* **PROBLEM TO SOLVE**: Everything from the first line of the data below through the line that contains "Task: Switch to the Аналог tab label" should be written out exactly, please, and nothing more; the pictures stay out.
-.-.-
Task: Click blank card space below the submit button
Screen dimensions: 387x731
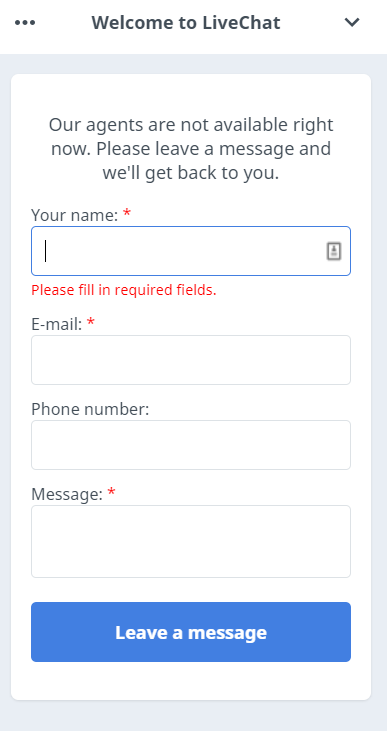Action: coord(191,681)
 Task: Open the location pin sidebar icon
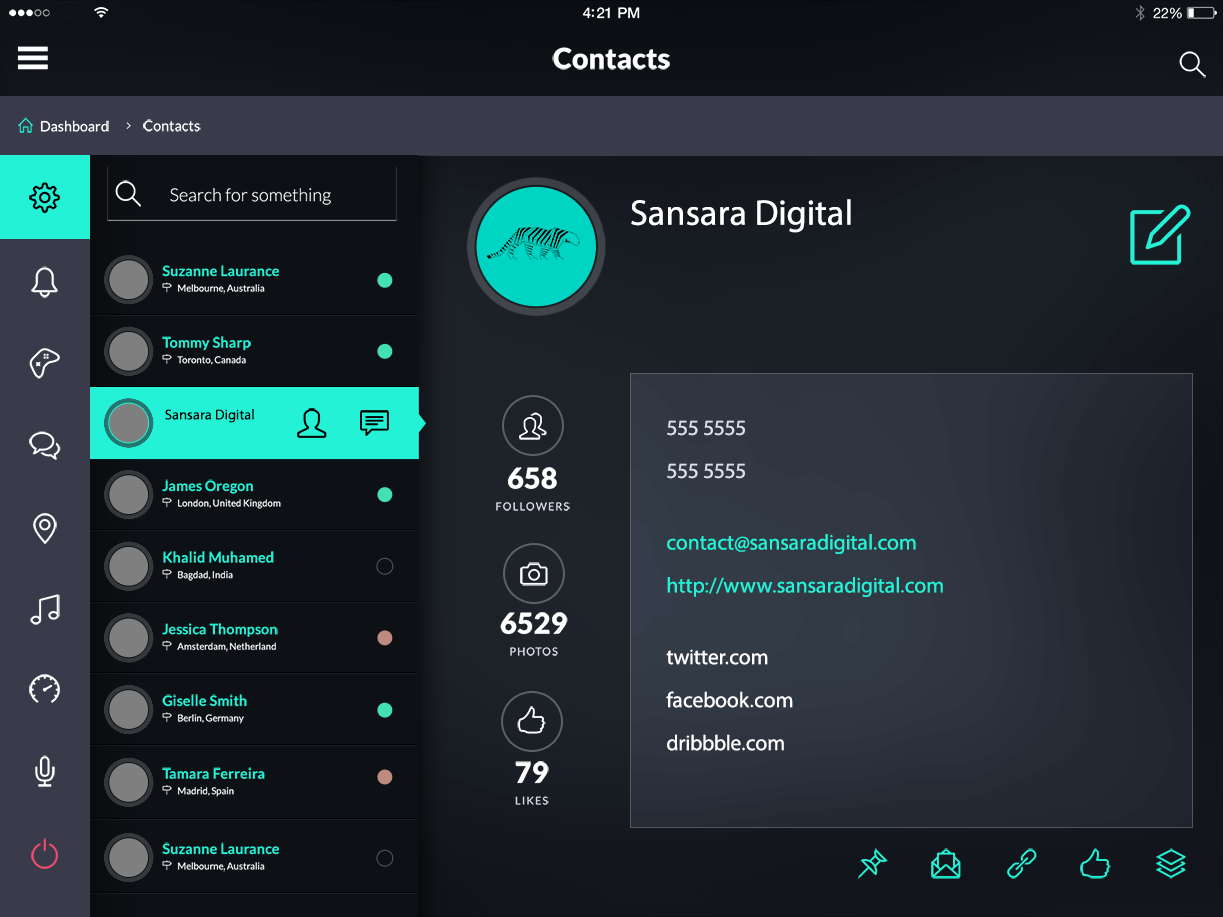click(x=44, y=528)
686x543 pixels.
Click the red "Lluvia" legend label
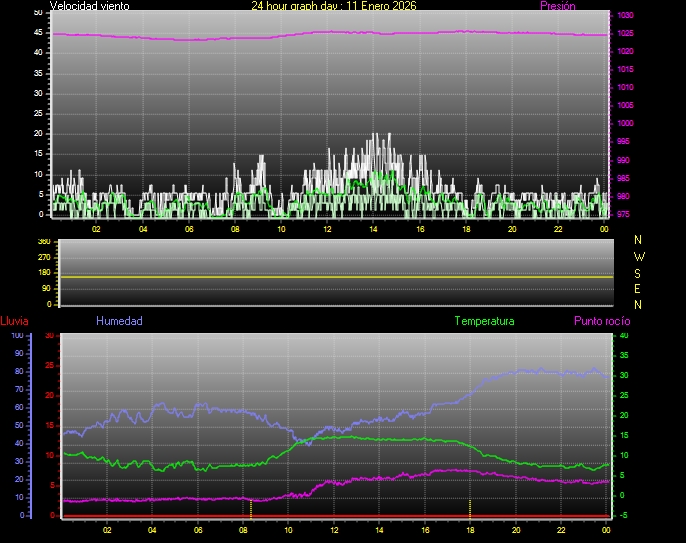coord(14,321)
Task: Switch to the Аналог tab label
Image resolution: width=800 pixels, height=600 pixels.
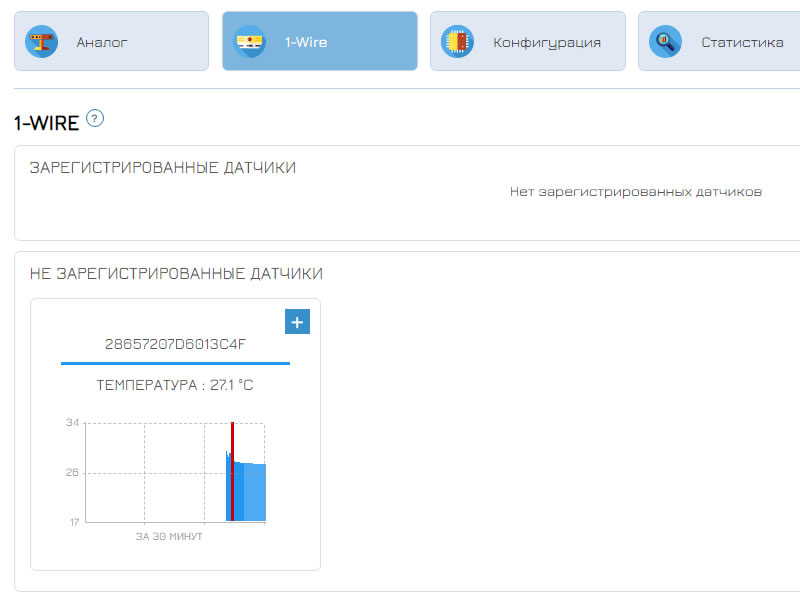Action: click(x=102, y=43)
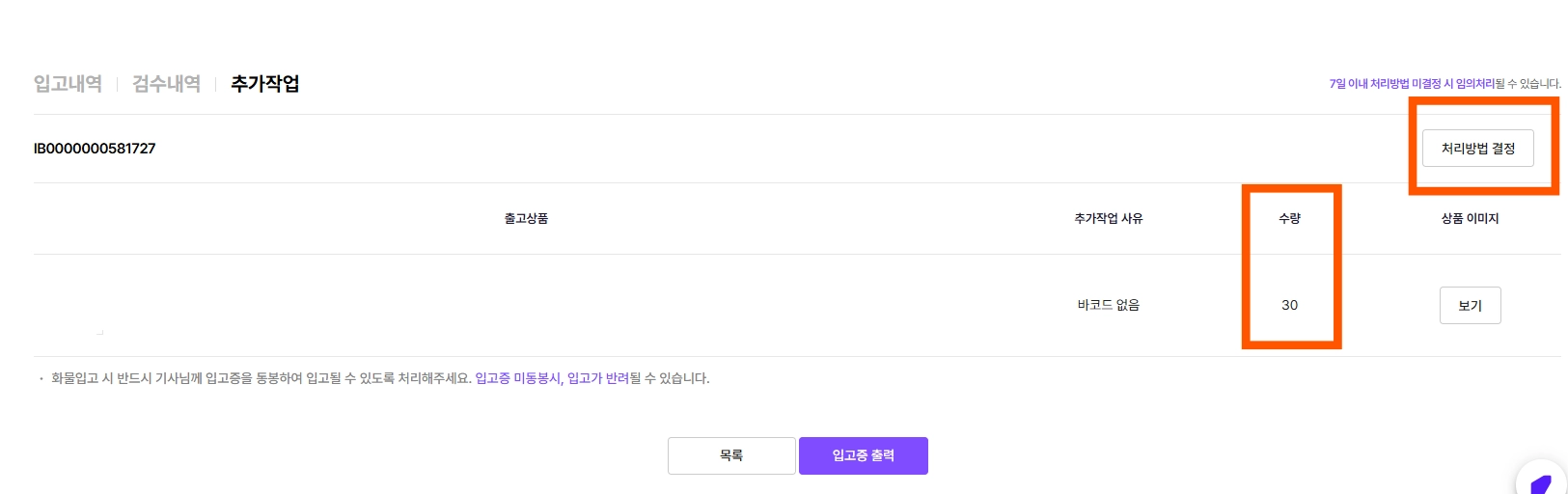Click the empty 출고상품 product cell
The height and width of the screenshot is (494, 1568).
point(526,305)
-.-.-
* **RESPONSE TO THE TASK**:
Task: Click blank card space below the submit button
Screen dimensions: 387x731
Action: coord(191,681)
 Task: Open the location pin sidebar icon
click(x=44, y=528)
686x543 pixels.
Click the red "Lluvia" legend label
coord(14,321)
Task: Switch to the Аналог tab label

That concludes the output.